Can you reproduce every one of the lines below word for word, without changing anything?

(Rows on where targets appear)

--------------------------------------------------

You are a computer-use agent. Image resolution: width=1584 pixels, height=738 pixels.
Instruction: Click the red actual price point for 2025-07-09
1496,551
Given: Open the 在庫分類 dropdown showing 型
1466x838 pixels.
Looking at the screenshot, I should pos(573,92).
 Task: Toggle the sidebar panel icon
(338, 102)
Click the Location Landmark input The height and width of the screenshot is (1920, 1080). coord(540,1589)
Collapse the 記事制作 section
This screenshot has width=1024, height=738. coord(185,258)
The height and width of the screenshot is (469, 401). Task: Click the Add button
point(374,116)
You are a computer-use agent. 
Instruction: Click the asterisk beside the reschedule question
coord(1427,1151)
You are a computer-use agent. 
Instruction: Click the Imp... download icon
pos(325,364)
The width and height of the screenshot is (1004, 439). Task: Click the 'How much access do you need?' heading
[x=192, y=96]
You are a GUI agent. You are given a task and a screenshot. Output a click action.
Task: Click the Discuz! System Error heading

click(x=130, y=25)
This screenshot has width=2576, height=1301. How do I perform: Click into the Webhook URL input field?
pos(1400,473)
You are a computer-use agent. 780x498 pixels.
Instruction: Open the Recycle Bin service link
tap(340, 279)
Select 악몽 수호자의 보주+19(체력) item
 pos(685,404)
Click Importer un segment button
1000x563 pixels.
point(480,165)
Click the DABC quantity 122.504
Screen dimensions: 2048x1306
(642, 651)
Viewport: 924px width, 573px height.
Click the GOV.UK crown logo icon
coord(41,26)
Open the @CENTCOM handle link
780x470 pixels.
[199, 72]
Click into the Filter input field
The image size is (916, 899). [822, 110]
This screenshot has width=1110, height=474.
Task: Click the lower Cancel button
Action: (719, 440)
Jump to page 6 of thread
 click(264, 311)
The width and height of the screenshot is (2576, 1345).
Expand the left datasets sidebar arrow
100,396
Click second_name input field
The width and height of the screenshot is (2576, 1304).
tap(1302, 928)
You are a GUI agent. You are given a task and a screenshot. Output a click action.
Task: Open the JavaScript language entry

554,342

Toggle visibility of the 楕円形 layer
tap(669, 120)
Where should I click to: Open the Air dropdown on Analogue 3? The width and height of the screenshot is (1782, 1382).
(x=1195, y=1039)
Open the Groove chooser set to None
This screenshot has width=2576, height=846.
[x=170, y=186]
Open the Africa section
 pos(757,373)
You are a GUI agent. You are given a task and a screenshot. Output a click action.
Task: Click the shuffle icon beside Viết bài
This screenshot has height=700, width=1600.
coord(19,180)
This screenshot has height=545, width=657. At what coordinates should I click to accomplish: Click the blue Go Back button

--------------------------------------------------

= Answer for this exercise =
You are a computer-use agent. Image resolution: width=1584 pixels, height=738 pixels.
Instruction: Click the red actual price point for 2025-07-09
1496,551
Given: Open the 在庫分類 dropdown showing 型
1466x838 pixels.
Looking at the screenshot, I should pos(573,92).
 Task: Toggle the sidebar panel icon
(338, 102)
Click the Location Landmark input The height and width of the screenshot is (1920, 1080). coord(540,1589)
Collapse the 記事制作 section
This screenshot has width=1024, height=738. coord(185,258)
The height and width of the screenshot is (469, 401). Task: Click the Add button
point(374,116)
You are a computer-use agent. 
Instruction: Click the asterisk beside the reschedule question
coord(1427,1151)
You are a computer-use agent. 
Instruction: Click the Imp... download icon
pos(325,364)
The width and height of the screenshot is (1004, 439). Task: Click the 'How much access do you need?' heading
[x=192, y=96]
You are a GUI agent. You are given a task and a screenshot. Output a click action.
Task: Click the Discuz! System Error heading

click(x=130, y=25)
This screenshot has width=2576, height=1301. How do I perform: Click into the Webhook URL input field?
pos(1400,473)
You are a computer-use agent. 780x498 pixels.
Instruction: Open the Recycle Bin service link
tap(340, 279)
Select 악몽 수호자의 보주+19(체력) item
 pos(685,404)
Click Importer un segment button
1000x563 pixels.
point(480,165)
Click the DABC quantity 122.504
Screen dimensions: 2048x1306
(642, 651)
Viewport: 924px width, 573px height.
Click the GOV.UK crown logo icon
coord(41,26)
Open the @CENTCOM handle link
780x470 pixels.
[199, 72]
Click into the Filter input field
The image size is (916, 899). [822, 110]
This screenshot has width=1110, height=474.
Task: Click the lower Cancel button
Action: (719, 440)
Jump to page 6 of thread
 click(264, 311)
The width and height of the screenshot is (2576, 1345).
Expand the left datasets sidebar arrow
100,396
Click second_name input field
The width and height of the screenshot is (2576, 1304).
tap(1302, 928)
You are a GUI agent. You are given a task and a screenshot. Output a click action.
Task: Open the JavaScript language entry

554,342

Toggle visibility of the 楕円形 layer
tap(669, 120)
Where should I click to: Open the Air dropdown on Analogue 3? The width and height of the screenshot is (1782, 1382).
(x=1195, y=1039)
Open the Groove chooser set to None
This screenshot has width=2576, height=846.
[x=170, y=186]
Open the Africa section
 pos(757,373)
You are a GUI agent. You are given a task and a screenshot. Output a click action.
Task: Click the shuffle icon beside Viết bài
This screenshot has height=700, width=1600.
coord(19,180)
This screenshot has height=545, width=657. At what coordinates should I click to accomplish: Click the blue Go Back button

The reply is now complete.